L’écriture supérieure, adulte, éclairée, car l’écriture analysée, c’est l’al-pha-bet. Écriture débarrassée des scories de la représentation (qu’on pense au naïf hiéroglyphe !), de la multiplicité des choses, bref, réduite à l’élémentaire. Moins on a de signes, plus on est les meilleurs. C’est ainsi que (pour faire court) la philosophie occidentale juge son écriture, justifiant au passage toutes les violences culturelles des derniers siècles…

Nous touchons le tréfonds de cette conception, avec le binaire et ses deux états. N’est-il pas la perfection absolue en ce principe ? noir/blanc, éteint/allumé. Deux signes pour tout écrire. Et le lecteur idéal ? Eh bien, mais c’est la douchette que manie la caissière. Bip ! C’est lu. Sans erreur ni ambiguïté.

L’alphabet. Une écriture si rationnelle qu’on se prend à la regarder, à rêvasser devant ses courbes et ses droites, à l’imaginer autrement, à la redessiner, encore une fois. La typographie, écriture par caractères mobiles, qui manifeste cet alphabétisme – la casse d’ou naîtra la page – est en même temps tout autre chose. Justement parce qu’elle est composition. Elle ne s’arrête pas à la lettre, comme la musique ne s’arrête pas à la note.

« Il y a, en typographie, un dépassement des problèmes de la lettre dans le mot, du mot dans la phrase et ainsi de suite. Une pulsion originelle lie les éléments en des ensembles » écrit Gérard Blanchard (Pour une sémiologie de la typographie. Rémy Magermans). Pense-t-il ici, comme moi, au clinamen que Lucrèce invente pour rendre le désir – et donc la liberté – à ses atomes ?

Un passage par la forme, l’image, un retour à la signification, et on recommence : une maille à l’endroit, une maille à l’envers. Ainsi se tisse le texte, de dit et de non-dit. De la connotation des polices, car il y a bien mille façons d’écrire un A comme l’affirme la fonderie Deberny et Peignot, à toutes les correspondances, limpides ou plus intimes, plus ésotériques, plus hermétiques qui se jouent dans la page ou ses marges. Hermès est bien le dieu multiple de l’écriture et des liens secrets cachés entre les choses, entre les mots, qui règne sur le royaume de l’analogie.
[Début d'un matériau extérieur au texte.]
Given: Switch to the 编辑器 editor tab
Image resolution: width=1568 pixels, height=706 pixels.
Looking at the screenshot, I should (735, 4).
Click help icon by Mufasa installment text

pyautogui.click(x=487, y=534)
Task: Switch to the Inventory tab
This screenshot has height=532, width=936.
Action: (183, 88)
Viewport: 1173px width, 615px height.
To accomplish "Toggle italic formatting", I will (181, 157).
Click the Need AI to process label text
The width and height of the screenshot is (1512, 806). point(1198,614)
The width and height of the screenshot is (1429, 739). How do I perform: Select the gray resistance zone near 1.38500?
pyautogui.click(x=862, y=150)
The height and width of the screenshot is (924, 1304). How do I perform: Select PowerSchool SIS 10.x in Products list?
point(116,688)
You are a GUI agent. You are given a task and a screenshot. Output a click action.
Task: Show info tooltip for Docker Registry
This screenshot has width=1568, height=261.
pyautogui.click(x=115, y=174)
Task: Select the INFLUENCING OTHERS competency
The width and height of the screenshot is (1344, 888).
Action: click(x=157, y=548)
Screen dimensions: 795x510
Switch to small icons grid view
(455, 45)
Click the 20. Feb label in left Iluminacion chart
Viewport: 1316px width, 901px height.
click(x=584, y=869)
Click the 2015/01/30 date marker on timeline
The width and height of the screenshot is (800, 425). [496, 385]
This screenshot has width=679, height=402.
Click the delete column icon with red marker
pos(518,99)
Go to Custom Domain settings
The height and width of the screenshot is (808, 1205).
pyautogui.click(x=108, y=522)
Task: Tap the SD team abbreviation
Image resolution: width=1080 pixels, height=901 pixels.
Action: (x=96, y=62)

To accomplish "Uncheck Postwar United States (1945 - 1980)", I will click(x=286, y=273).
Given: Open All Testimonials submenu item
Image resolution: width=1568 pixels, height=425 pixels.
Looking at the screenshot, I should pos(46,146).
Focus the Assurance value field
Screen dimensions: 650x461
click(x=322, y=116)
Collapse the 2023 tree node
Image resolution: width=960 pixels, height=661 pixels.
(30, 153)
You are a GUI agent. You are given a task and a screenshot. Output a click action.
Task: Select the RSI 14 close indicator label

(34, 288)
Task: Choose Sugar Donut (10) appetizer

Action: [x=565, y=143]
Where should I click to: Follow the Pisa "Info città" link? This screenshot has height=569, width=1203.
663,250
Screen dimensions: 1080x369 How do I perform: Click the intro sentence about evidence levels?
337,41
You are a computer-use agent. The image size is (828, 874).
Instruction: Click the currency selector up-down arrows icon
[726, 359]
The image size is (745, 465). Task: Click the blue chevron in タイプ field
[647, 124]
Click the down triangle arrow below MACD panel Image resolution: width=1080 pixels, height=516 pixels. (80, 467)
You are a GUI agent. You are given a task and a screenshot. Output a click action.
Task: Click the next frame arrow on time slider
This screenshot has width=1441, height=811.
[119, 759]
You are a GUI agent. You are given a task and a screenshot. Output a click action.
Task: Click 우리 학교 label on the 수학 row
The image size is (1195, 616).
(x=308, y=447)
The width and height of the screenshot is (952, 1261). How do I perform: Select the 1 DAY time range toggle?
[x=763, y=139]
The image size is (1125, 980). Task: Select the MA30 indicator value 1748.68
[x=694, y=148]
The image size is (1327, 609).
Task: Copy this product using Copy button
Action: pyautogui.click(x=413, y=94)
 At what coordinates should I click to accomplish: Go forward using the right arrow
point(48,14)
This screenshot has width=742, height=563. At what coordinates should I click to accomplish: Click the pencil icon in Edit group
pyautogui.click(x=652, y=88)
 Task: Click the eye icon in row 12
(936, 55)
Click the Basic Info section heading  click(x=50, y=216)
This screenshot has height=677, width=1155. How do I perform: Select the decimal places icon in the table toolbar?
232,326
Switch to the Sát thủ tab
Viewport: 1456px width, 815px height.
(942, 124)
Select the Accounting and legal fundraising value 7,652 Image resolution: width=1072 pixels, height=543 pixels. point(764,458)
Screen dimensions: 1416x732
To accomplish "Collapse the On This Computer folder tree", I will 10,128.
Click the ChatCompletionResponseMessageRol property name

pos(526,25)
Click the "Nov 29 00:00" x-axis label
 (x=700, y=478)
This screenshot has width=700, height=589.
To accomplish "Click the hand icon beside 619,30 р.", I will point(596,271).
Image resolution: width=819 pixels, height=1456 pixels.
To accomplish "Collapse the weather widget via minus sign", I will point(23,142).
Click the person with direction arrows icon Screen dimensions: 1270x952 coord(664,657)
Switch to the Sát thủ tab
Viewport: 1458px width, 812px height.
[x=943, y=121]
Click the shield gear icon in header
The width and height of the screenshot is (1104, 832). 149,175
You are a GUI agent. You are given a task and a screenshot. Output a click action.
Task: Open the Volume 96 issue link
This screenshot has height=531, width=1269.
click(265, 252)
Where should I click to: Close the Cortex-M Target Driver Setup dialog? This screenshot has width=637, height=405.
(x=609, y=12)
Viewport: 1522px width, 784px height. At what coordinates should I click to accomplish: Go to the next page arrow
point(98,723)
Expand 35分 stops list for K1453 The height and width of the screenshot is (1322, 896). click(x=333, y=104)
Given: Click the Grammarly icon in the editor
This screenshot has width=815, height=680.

Le réseau libre, ouvert et infini des analogies déborde le texte, il offre toutes les libertés à toutes les différences qui font que – Dieu merci – nous ne serons jamais d’accord sur le sens de la dernière phrase de la Recherche du temps perdu. Nous ne sommes pas des douchettes de caisse enregistreuses. C’est un début.